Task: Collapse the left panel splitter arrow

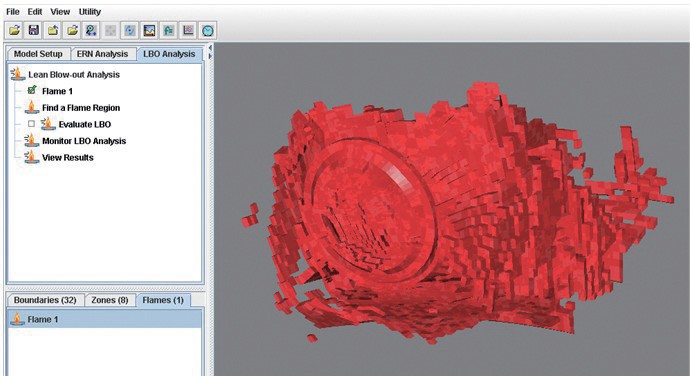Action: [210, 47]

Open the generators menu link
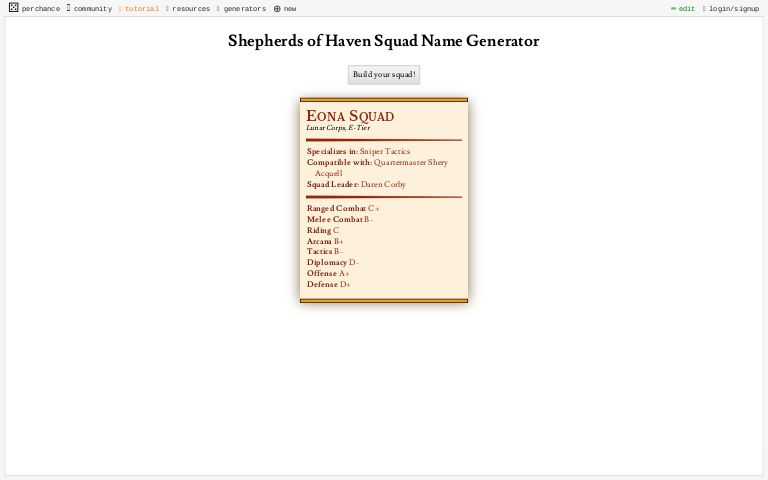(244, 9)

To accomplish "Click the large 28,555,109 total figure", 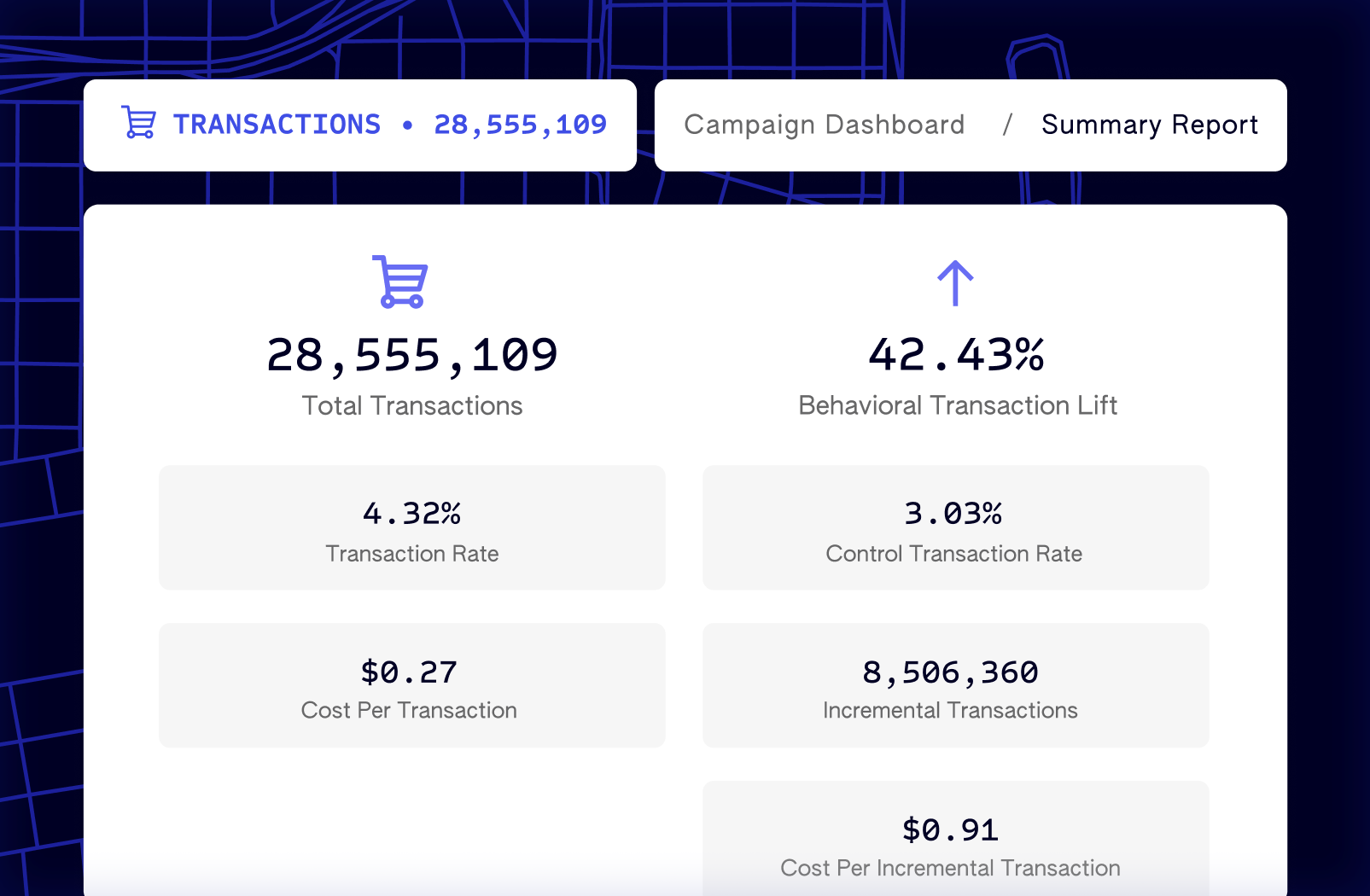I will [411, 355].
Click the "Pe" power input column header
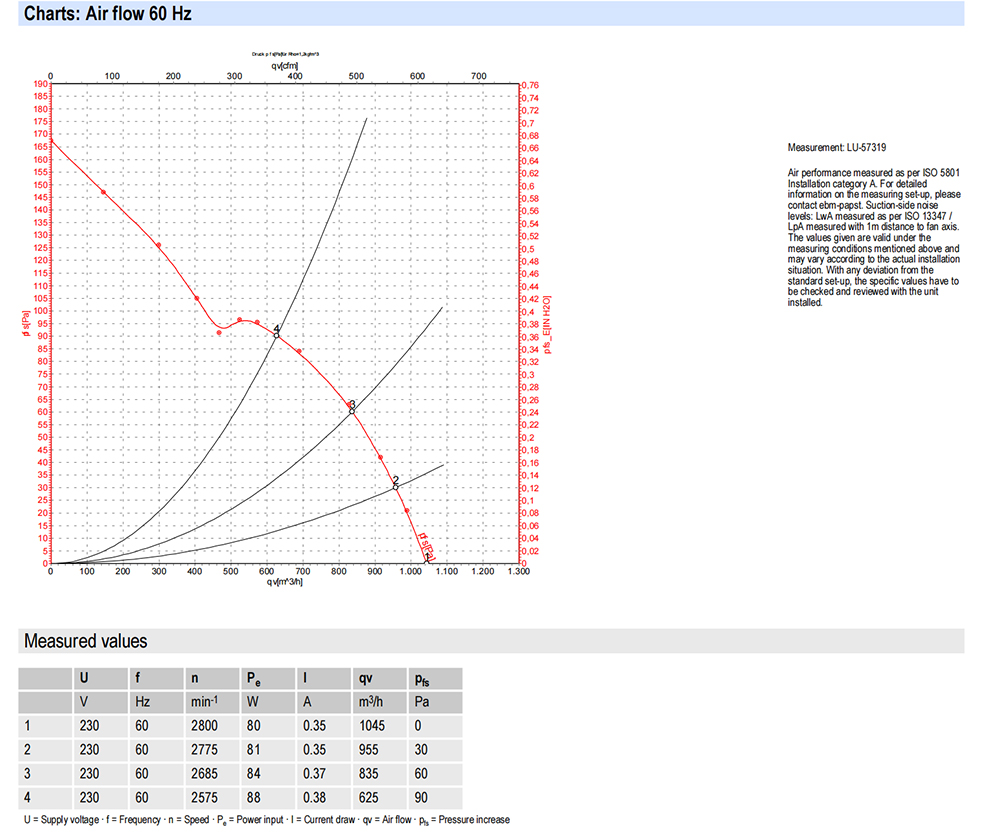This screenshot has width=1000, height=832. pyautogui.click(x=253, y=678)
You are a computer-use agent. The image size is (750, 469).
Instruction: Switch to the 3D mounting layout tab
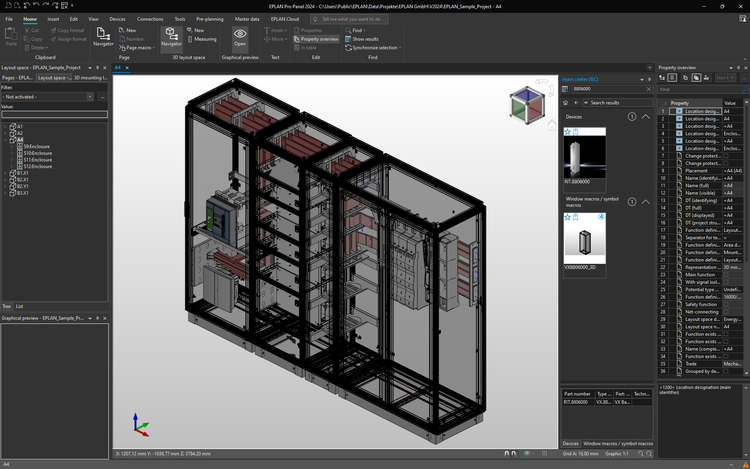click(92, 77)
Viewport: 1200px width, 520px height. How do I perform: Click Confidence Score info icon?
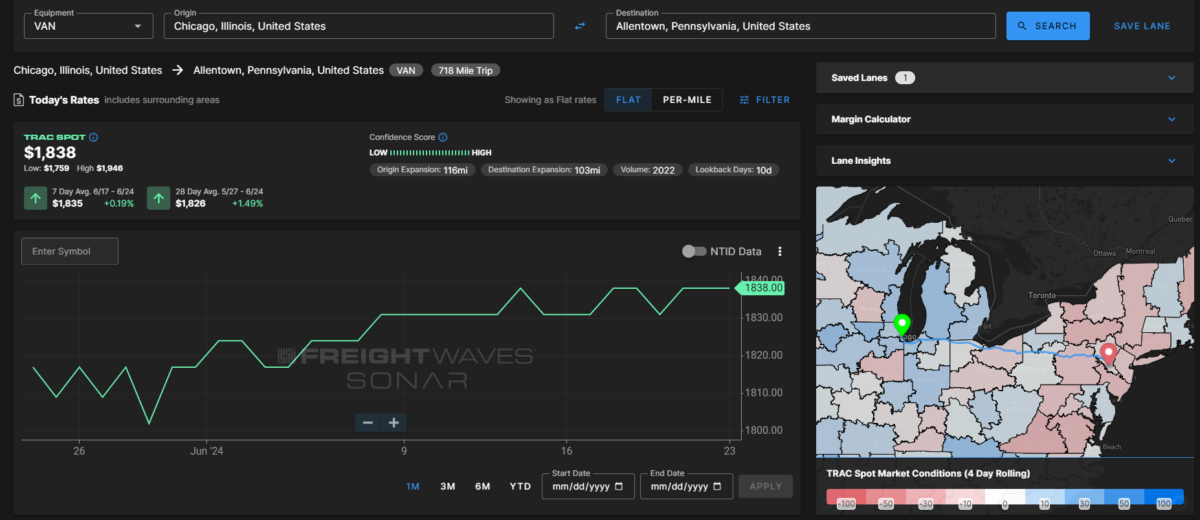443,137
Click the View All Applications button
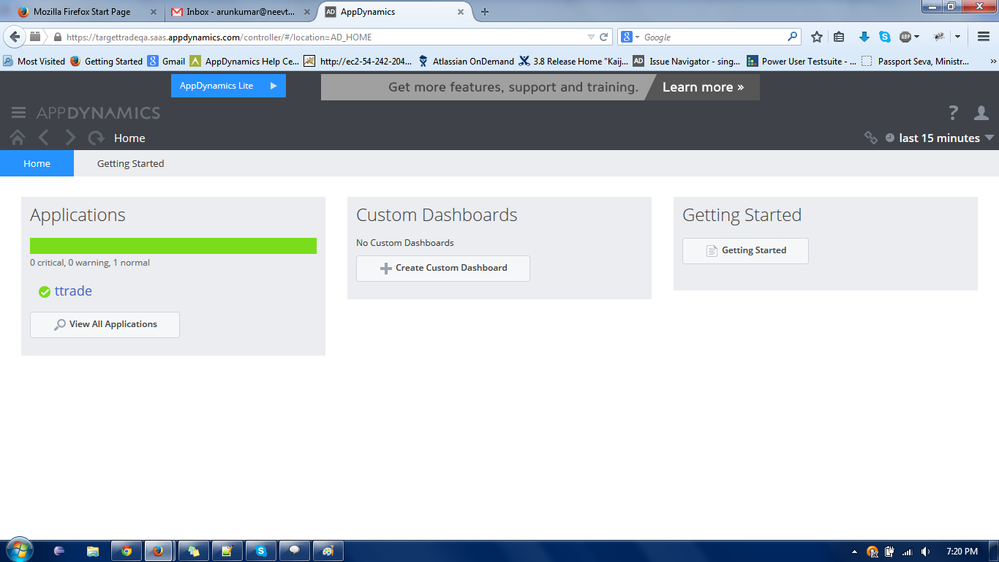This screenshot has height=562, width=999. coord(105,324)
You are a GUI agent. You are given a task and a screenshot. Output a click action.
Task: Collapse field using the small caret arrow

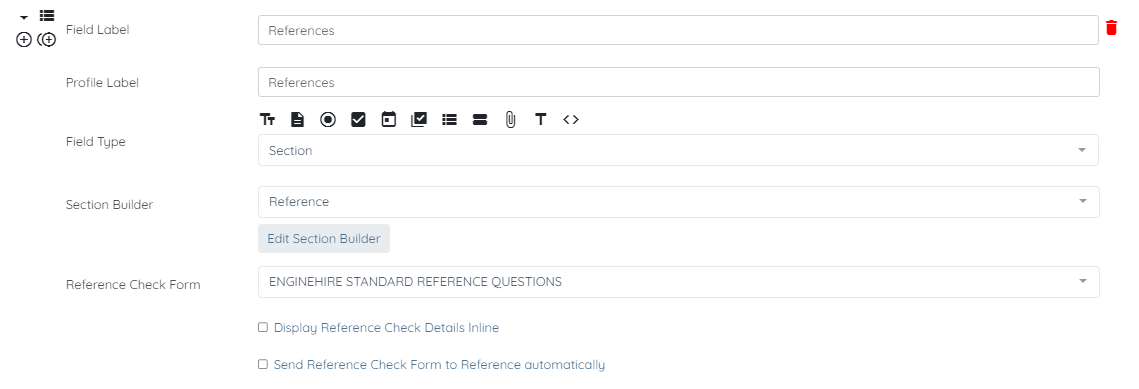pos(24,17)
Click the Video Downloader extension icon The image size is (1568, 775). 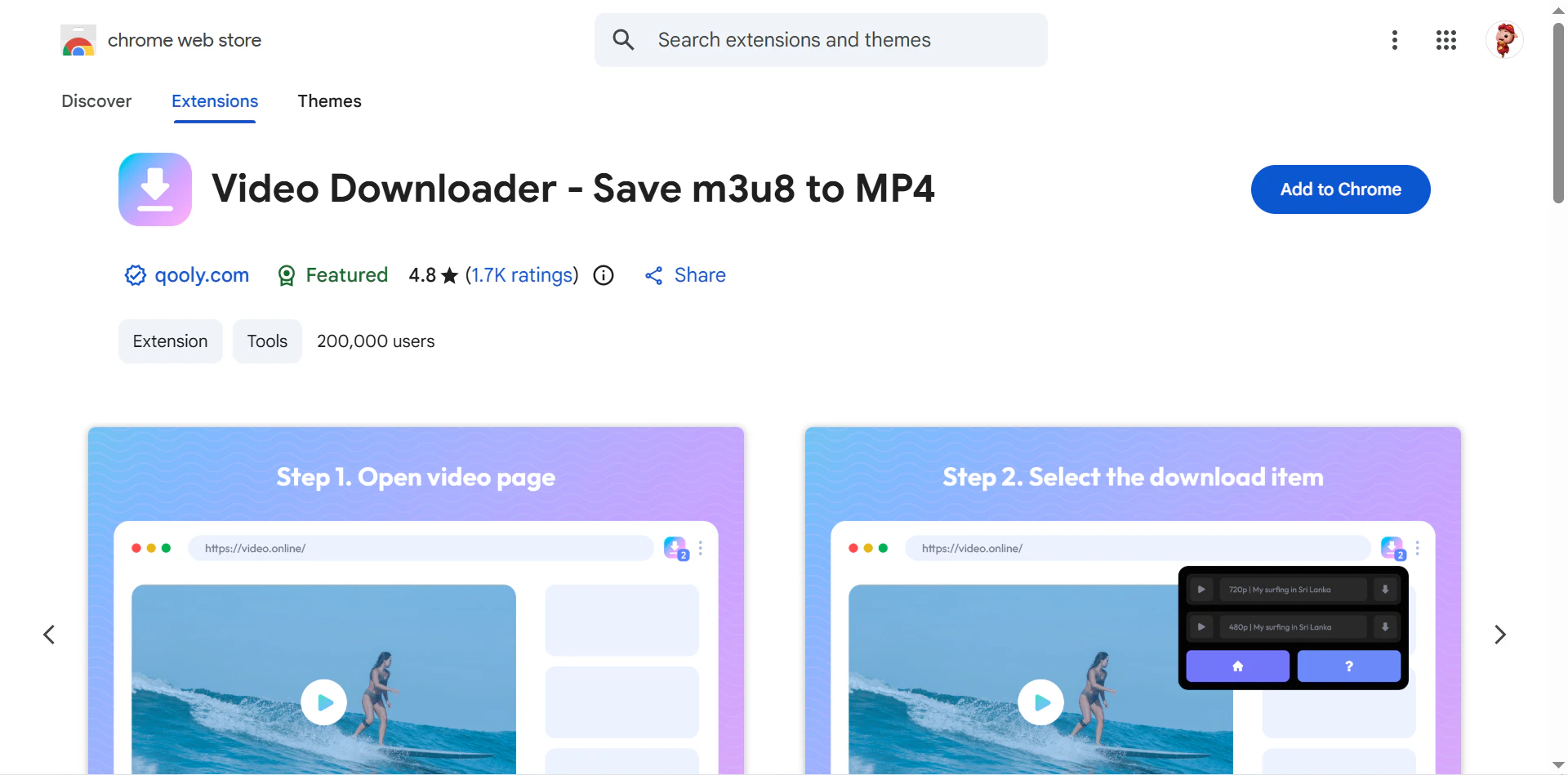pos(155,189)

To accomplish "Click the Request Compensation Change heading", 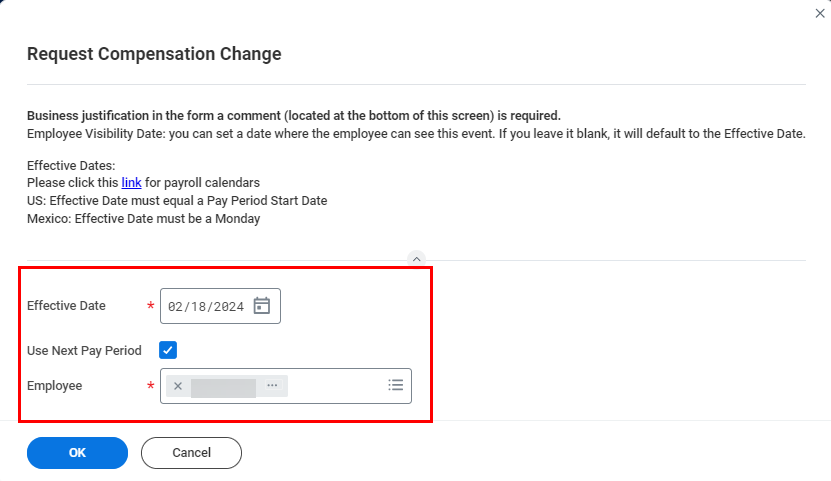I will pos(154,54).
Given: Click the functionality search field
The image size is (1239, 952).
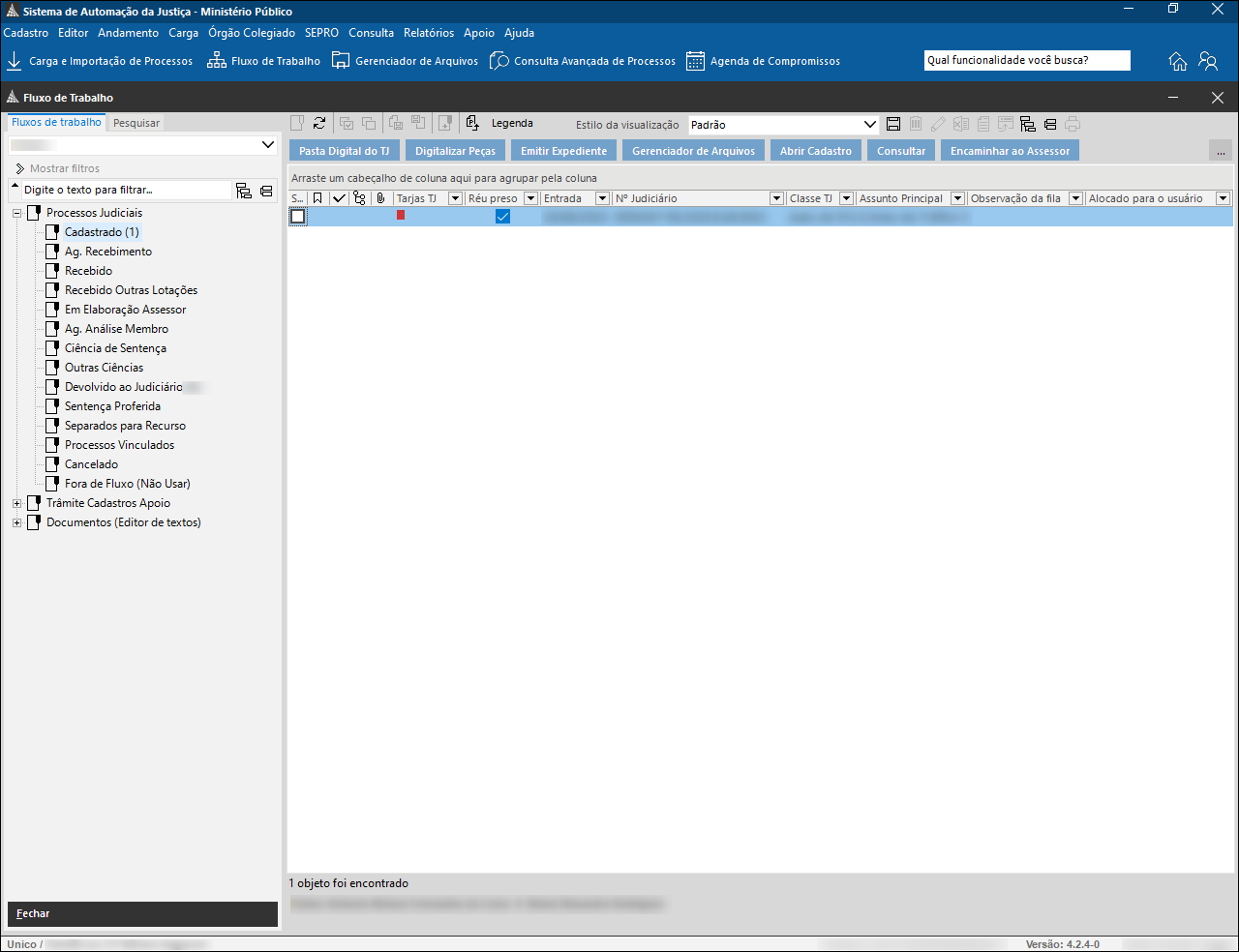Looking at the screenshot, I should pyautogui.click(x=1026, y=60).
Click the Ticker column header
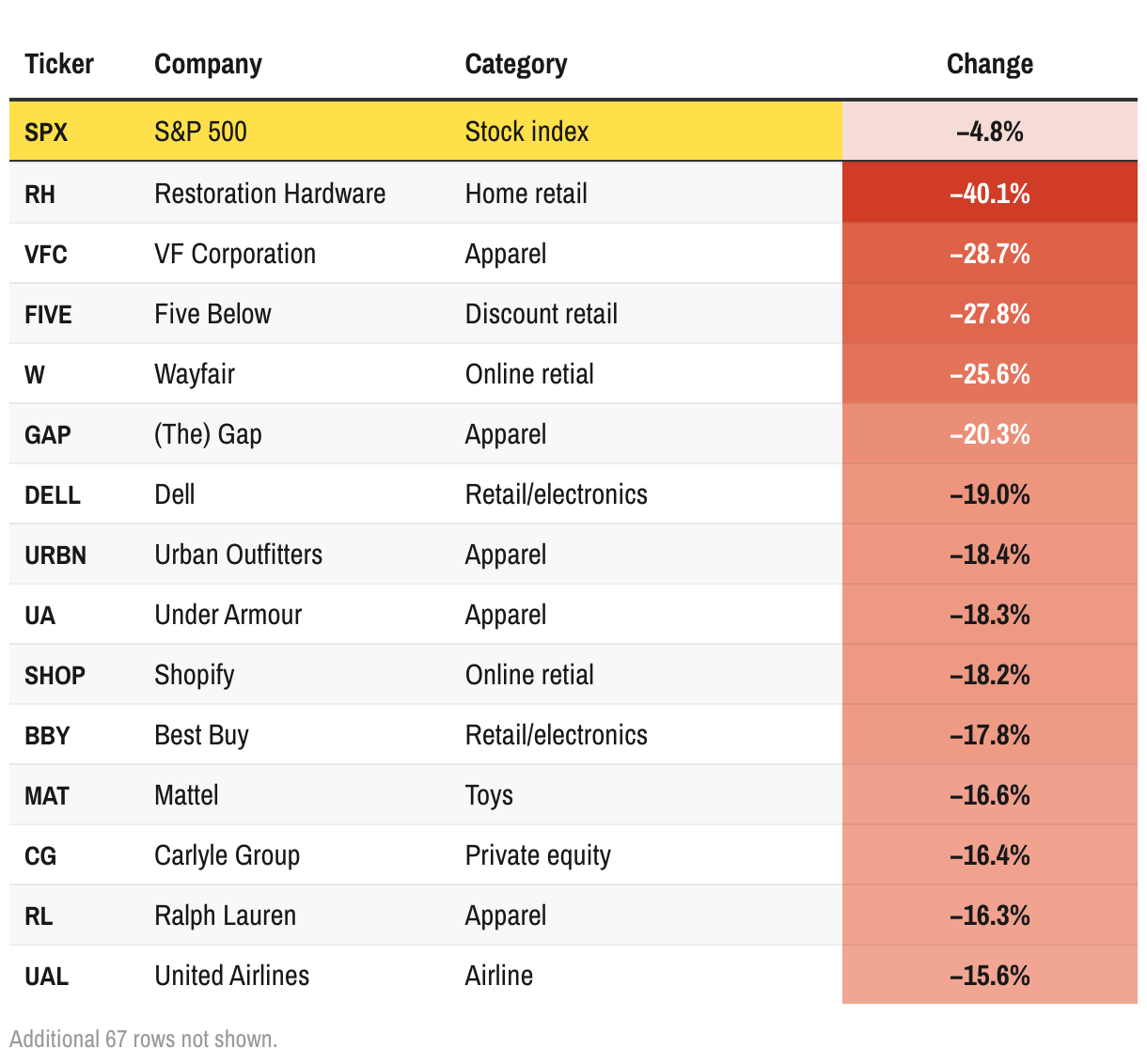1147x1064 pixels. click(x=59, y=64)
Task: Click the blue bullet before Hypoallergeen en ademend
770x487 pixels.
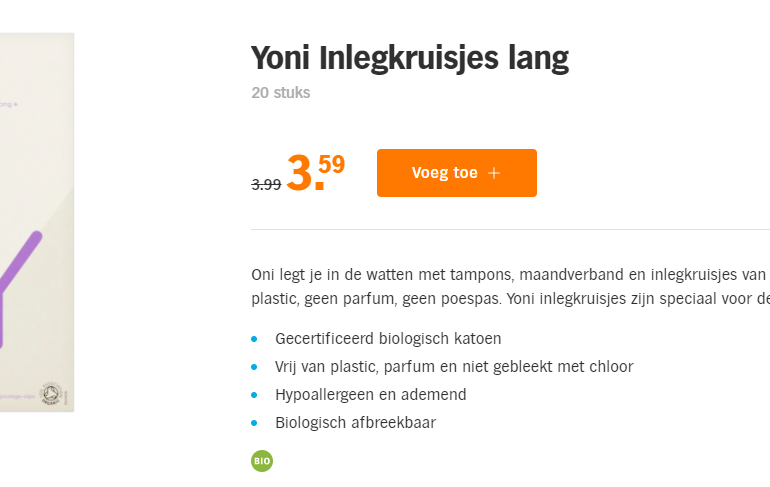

==================================================

** PROBLEM STATEMENT **
Every line from the one containing "The image size is (1239, 952)." through the last line of the data is to be retyped exactly, with nothing added and no pictures included.

** WRITTEN REPLY **
The image size is (1239, 952).
Looking at the screenshot, I should pyautogui.click(x=1026, y=60).
Click the Ticker column header
1147x1064 pixels. click(x=59, y=64)
Task: Click the blue bullet before Hypoallergeen en ademend
770x487 pixels.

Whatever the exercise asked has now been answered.